Turkish forces (supported by the rebel groups that constitute the SNA) carried out three separate large-scale military operations in Syria’s north between 2016-19 (Operation Euphrates Shield, Operation Olive Branch, and Operation Peace Spring) in an attempt to undermine the SDF and create buffer zones between it and Turkey. Despite Turkish grievances regarding the YPG/SDF remaining following these operations, Turkey (and the SNA) in recent years had largely withheld attempts to make further incursions against the SDF and AANES. A key reason for this in the last two years particularly was Ankara’s desire to negotiate agreements with the Assad regime to enable the sustainable return of Syrian refugees from Turkey to Syria. These efforts were not progressing due to Assad’s insistence that Turkey first withdraw its forces from northern Syria. Accordingly, if Turkey had expanded its military operations against the SDF, then this (already unpromising) negotiating effort would have been completely dead in the water.
Source: Institute for the Study of War
Now that the Assad regime is no more, however, Turkey is no longer constrained in this way. And Ankara has already taken advantage. The SNA, aided by significant Turkish artillery and air support, seized the strategically important cities of Manbij and Tel Rifaat from the SDF over early-mid December. On top of these territorial changes, Turkish and further SNA troops have been mobilizing along Kobane, Ain Issa and Tal Tamr (i.e., the existing line of control between the Turkish-occupied part of northeast Syria and AANES territory) from late December through January in preparation for what seems a likely assault on SDF/AANES control of Raqqa governorate.[35] This increasingly precarious territorial situation facing the SDF has been compounded by mass defections from the group by its Arab members as they flock to join their Arab kin in HTS and the SNA.[36] Additionally, the SDF is also now in conflict with Arab tribal forces led by Sheikh Ibrahim al-Hifl in Deir ez-Zor governorate.[37]
Source: Institute for the Study of War
Accordingly, the SDF and AANES have been left urgently attempting to negotiate with Turkey and HTS to preserve their autonomy.[38] SDF negotiation demands have centered on agreeing to integrate into the new Syrian army if the SDF is able to do so by integrating in its current form and remaining deployed in northeastern Syria, coupled with maintaining a level of autonomy as part of a new decentralized Syrian political system as well as partial control over oil revenues in the northeast.[39] The conditions pertaining to autonomy and decentralization have been expressly outlined as intolerable by HTS, which demands that all of Syria be part of a centralized national system.
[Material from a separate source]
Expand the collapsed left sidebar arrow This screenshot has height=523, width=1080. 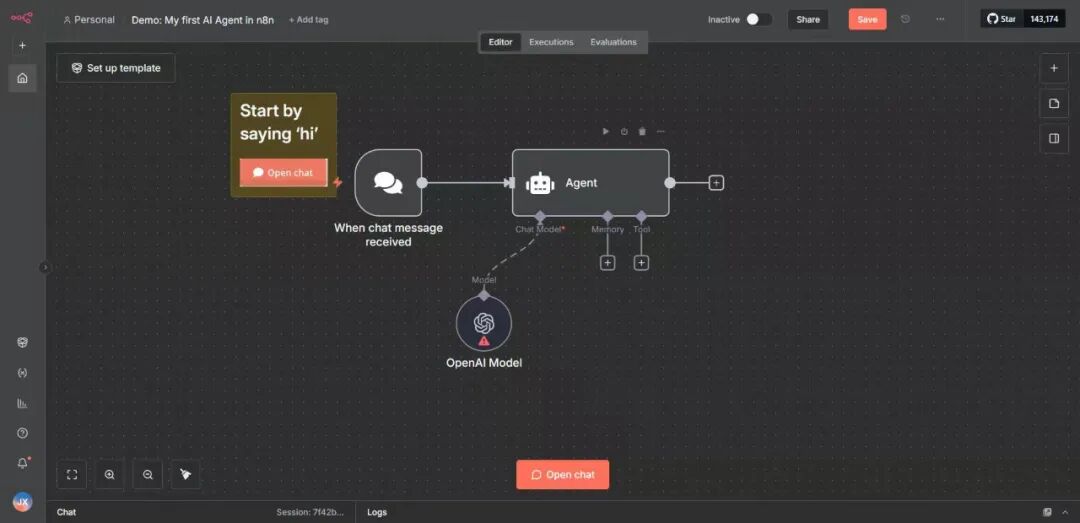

The SDF’s negotiation strategy has extended to building a quasi-alignment with the Druze in Suweida, with the political wing of the SDF (the Syrian Democratic Council) and Druze leader Sheikh Hikmat al-Hajri advertising their shared stance that a “comprehensive transitional government” and an end to all fighting in Syria must be achieved before they agree to hand over their weapons to the Syrian state, which itself should embody a decentralized structure.[40]
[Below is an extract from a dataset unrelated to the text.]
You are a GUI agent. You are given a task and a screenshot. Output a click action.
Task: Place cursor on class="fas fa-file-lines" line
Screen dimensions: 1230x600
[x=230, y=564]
Since opening negotiations with HTS at the end of December, the SDF has barely moved from its original negotiating demands, and there are no signs this will change.[41] As a result of this intransigence, HTS is now hinting that it may take military action itself against the SDF to force them to disarm.[42] Following this warning, HTS forces have deployed to Rusafa,[43] just south of SDF territory in Raqqa governorate, giving the potential for HTS and the SNA/Turkey to coordinate in a pincer movement, with the former pushing up toward the strategically key Raqqa city from the south while the latter pushes toward the city from the north and west. Given the extensive defections the SDF has suffered since 8 December combined with now being stretched thin due to fighting on multiple fronts, if HTS, the SNA and Turkey were to proceed with such an offensive, it is likely that the SDF would be overcome.
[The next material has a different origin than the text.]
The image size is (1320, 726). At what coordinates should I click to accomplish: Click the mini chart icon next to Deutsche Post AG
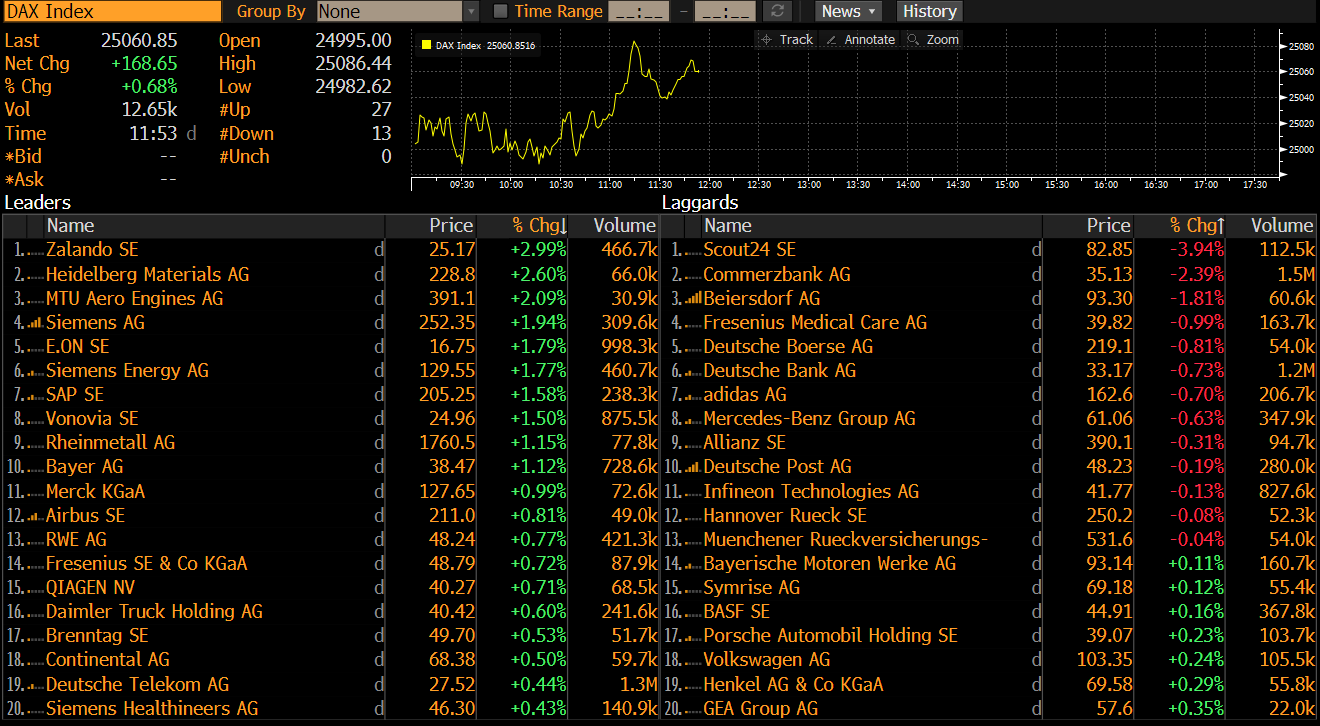pos(694,466)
The U.S., which has backed the SDF since its inception, has shown its unwillingness to bring the sort of military support to bear to deter Turkish/SNA designs against the SDF. President Donald Trump doesn’t have any ideological commitment to the Kurds, as displayed during his first term in office. Trump’s only major interest connected to the Kurds is their role in suppressing an ISIS resurgence in the northeast of Syria, but Turkey has detailed plans for taking over this remit in the event of an SDF dissolution. There is little evidence that Trump would oppose such a plan. Accordingly, the looming reality is that the PYD/AANES project in Rojava seems to be on its last legs, and it will likely instead be absorbed, as Turkey desires, into the Syrian national project, and control of the northeast’s oil fields (the key source of YPG revenue) coming under the control of Damascus. This will all mean YPG/PYD strength in the northeast diminishes to an insignificant level (at least vis-à-vis Turkish interests).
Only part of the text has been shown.